Jamuga finally was able to gather that their lord, Chutagi, had been condemned to death. None of them appeared to know why. But he was to be strangled at midnight by orders of Agoti. Only Jamuga Sechen, the great khan, could save him. They knelt about him or lay prostrate, clutching his garments, weeping. The dim light fell on their haggard wet faces and disordered hair. One of the older women was the mother of Chutagi, and one his grandmother. All the others were his wives, daughters and sons.
Jamuga looked at them; his pale face changed, and he compressed his lips. He remembered Agoti with hatred and anger. Finally he was able to tear himself loose from the clinging women. He promised them that he would consult with Agoti and see what the crime of Chutagi had been, and what could be done.
He went back to his own yurt, burning with a strange and fiery emotion, his heart beating painfully. He did not know why he felt so. He knew that the laws of the tribe were immutable, and that Chutagi had apparently violated one of them, and gravely. He did not know why he wished to interfere. He did not try to analyze what he felt, nor what he might do. But he seemed to see the face of Temujin, and all his thin and acid gorge rose. He began to tremble violently. But still, there was no pity in him for the man who was to die, nor even for his women.

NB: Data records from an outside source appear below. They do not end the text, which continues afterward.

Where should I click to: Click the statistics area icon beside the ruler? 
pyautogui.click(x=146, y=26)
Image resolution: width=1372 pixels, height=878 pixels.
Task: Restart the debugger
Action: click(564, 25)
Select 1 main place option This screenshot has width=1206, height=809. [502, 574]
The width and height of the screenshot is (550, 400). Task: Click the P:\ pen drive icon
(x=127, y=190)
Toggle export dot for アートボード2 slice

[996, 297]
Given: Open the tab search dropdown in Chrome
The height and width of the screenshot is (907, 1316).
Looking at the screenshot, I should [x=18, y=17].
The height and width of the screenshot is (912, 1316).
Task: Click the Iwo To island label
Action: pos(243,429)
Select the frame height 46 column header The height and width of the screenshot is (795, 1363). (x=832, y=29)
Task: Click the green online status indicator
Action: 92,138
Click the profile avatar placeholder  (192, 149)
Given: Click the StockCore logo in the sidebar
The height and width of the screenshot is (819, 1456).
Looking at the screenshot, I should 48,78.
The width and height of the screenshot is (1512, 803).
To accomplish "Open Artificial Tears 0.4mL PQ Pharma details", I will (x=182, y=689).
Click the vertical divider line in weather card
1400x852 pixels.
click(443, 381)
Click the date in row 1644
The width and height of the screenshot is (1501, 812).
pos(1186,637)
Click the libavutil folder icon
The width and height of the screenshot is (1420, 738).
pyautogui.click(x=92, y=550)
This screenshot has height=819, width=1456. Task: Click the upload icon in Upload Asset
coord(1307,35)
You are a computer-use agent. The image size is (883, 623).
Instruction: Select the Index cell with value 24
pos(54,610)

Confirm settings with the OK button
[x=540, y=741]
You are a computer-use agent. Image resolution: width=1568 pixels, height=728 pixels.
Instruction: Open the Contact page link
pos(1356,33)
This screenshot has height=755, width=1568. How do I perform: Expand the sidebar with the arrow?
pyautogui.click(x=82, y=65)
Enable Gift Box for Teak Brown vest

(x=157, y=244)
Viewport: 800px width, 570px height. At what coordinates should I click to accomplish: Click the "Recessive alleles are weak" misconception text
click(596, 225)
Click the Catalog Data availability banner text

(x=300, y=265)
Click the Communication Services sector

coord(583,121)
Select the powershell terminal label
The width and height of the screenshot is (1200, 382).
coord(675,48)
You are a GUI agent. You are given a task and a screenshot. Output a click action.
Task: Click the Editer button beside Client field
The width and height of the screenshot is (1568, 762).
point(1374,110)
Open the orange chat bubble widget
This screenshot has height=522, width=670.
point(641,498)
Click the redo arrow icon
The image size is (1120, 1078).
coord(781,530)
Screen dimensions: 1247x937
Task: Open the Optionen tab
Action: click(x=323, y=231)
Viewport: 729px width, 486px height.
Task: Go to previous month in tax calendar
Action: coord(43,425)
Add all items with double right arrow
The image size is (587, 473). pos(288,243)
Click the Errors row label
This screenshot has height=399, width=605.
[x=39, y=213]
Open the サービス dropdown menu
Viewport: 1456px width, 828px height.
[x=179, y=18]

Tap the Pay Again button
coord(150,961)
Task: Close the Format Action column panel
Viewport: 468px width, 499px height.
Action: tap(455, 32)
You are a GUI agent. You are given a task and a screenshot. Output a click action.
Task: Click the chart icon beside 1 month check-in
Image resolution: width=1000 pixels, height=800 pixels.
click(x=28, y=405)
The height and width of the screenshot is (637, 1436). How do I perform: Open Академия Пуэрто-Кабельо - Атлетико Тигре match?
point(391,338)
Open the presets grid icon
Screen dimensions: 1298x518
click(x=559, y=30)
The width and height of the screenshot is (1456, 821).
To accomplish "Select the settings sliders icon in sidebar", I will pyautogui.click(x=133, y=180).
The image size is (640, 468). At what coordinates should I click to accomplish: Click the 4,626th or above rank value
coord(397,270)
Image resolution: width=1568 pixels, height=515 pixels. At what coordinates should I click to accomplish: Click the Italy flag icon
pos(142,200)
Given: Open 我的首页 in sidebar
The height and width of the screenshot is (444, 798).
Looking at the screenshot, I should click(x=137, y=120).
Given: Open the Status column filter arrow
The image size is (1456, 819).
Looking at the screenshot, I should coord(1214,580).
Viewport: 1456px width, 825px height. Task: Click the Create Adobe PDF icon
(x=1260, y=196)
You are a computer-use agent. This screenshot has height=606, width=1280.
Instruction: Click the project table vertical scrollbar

At the door of his own yurt, he paused. Then still obeying his strange impulse, he went to Temujin’s yurt. Standing on the platform
, he commanded a servant to bring Agoti to him at once. Then he entered Temujin’s yurt and sat down on his smooth and empty couch. He looked about him, breathing very hard. The palms of his hands were wet. His flesh shook, and his mouth was dry. Now he began to understand some of his emotion. It was rage that had him, but an obscure if mortal rage that he had never felt before. Behind him hung the banner of the nine yak-tails, and beneath it one of Temujin’s drawn sabers. He picked up the saber and laid it across his knees. Then he waited, breathing thinly and with difficulty.
Many had seen him enter, and were outside, whispering excitedly together. Soon they were joined by others. Within a few minutes nearly five hundred men were gathered in the section surrounding Temujin’s yurt. Jamuga Sechen had entered the house of their lord and was sitting on his couch, holding Temujin’s sword!
When Agoti, summoned, approached the yurt, a huge throng was at his heels. Something portentous was afoot, every man knew. But Agoti walked stolidly, looking ahead with complete indifference and even contempt. Occasionally, he spat, glowered at the men, who shrank back and dropped their eyes.
When he reached Temujin’s yurt, he said in a loud voice: “So!” And smiled with dark grimness. Then he entered the yurt, and bowed low and ironically before Jamuga Sechen. He waited in silence for Jamuga to speak.
Jamuga’s white face glistened with sweat; his light blue eyes were brilliant with emotion. But he spoke quietly:
“Agoti, I am informed that thou hast condemned one Chutagi to death. Why was I not informed of it?” Quiet as his voice was, it reached the nearest of the keen-eared Mongols, who quickly relayed it to their companions.
Agoti stared. Then his face became thick and congested. He could not keep the disdain and arrogance from his tones, when he answered:
“Lord, I am a nokud. I need to report to no one, not even the lord Temujin, about the disposition of the law among those under my command. Such hath he decreed.”